A checker must be selected and moved. One can drag the checker or pick it up and count the points. Once a player picks the checker and begins moving, it means that checker will need to move the distance elected and cannot change their mind. Only a checker that can move to a point that is empty may move. If a player encounters the other players checker, they can “hit” it and remove it to the bar. The player then continues to move the total number of points with one or two checkers.

Free Your Checkers

When a checker is hit and moved to the bar, a player rolls the dice. If the point is open the player can enter as many checkers as are on the bar (of their checkers) and then forfeit the rest of the turn. If a point is not open and the player does not have any other moves, the player loses a turn.

Remove Your Checkers

This is called bearing off and happens when a player has all 15 checkers on the home side of the board. The player needs to roll a number that corresponds to a point the checker is one. If a six is rolled the checker on the sixth point can be taken off. A player has to continue moving checkers forward on the points based on the dice rolls, and when possible remove the checker by being able to move it based on the dice numbers. Let’s say a player has two checkers on the 1, 2, 3, and 4 points, and one on five. If the player rolls a five and four, then the player can remove the one on the 5 points, and one of the checkers on the four point.

Doubling Cube

Wagering comes in with regards to an agreed amount per point. Each game will begin with one point, and a player can decide to double the stakes if there is an advantage. It means the players will then have a new higher stake to play. The player who becomes the one to accept the double stakes will be the owner of the cube and will need to double on the next move. It is also possible to redouble, which could send the cube to a new player or if the player refuses to redouble then the player needs to pay off the points staked in the prior move.

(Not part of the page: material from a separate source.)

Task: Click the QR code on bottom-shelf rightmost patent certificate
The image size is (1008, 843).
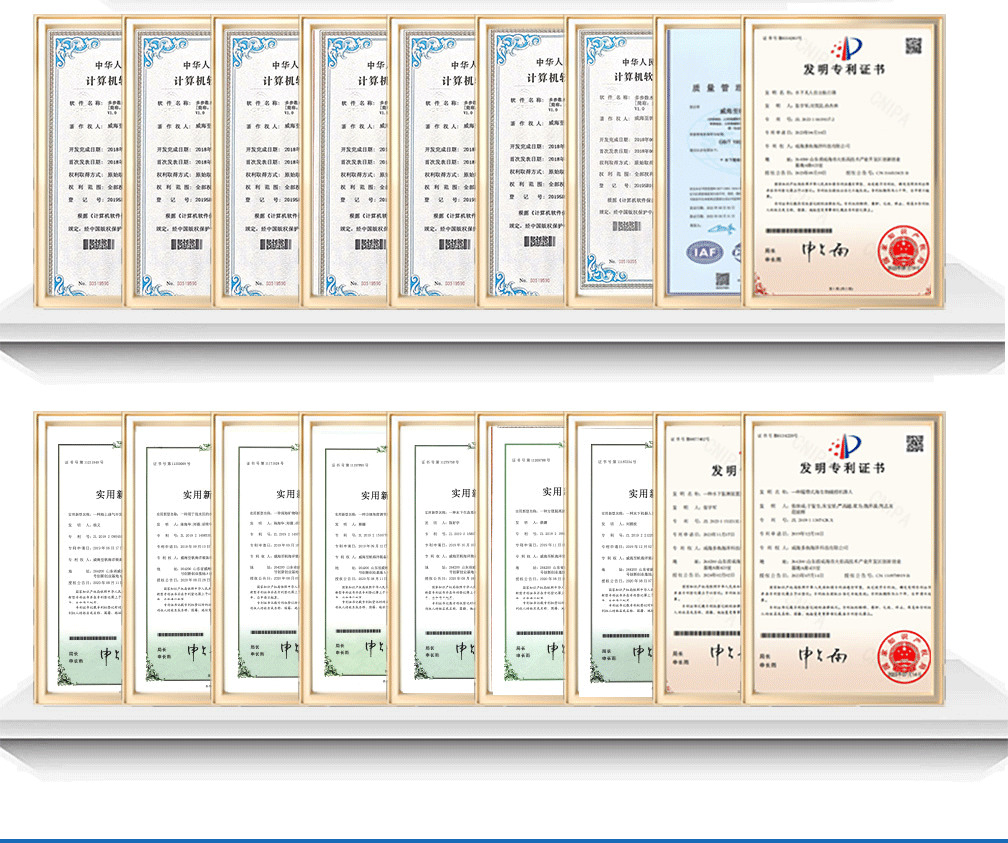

Backgammon and Gammon - The Allocation of Points

During game play a player may have born off one checker. If this is the player with the least points, the value of the doubling cube will be lost to the other player. If the player did not have any checkers born off, then he is gammoned and will lose twice the amount on the doubling cube or the initial wager (if doubling did not occur). If the player has all 15 checkers on the board, then he is backgammoned and will lose three times the value wagered.

Tips for Playing Backgammon Online

During play, you want to make sure you are utilizing strategy.

  • Know the rules.
  • Remember that you want to cube, attack, race and block.
  • You also want to double when you have the advantage.
  • Double and redoubling are advantageous only when you are in a favorable position.
  • Keep track of open spaces, to avoid being blocked or removed to the bar.

Backgammon Glossary

Here are a few terms to help you play the game.

ACE – a die that shows 1.

ACEY-DEUCY – a roll where 1 and 2 appear on the dice.

ANCHOR – a point that is occupied by two or more of your checkers on the opposing home board.

ANTI JOKER – a bad roll.

Backgammon – a board game with dice and checkers.

Backgammon BOARD – the board one plays on, which has 24 triangles that are called points.

BAR – a raised center portion of the board, where the home and opposite player’s home are split, and a place checkers go when they have been “hit.”

BLITZ – an attack on the opposing player to blot your home board and close out the opponent.

CHECKER – a marker, often a piece of plastic that a player moves around the board.

DOUBLES – a player will request the stakes to be doubled.

DOUBLING CUBE – the cube that reflects single stakes, doubled stakes, or redoubles.

GAMMON – a completed game, where the loser has not “born off” any checkers.

GOLDEN POINT – when the opposing player has five-point to create an anchor.

HIT – when one checker is moved to the bar, due to a blot.

POINT – one of 24 triangles on the board, where each player has 12 on their side of the board.

SPLIT – when two separate checkers are together on one point.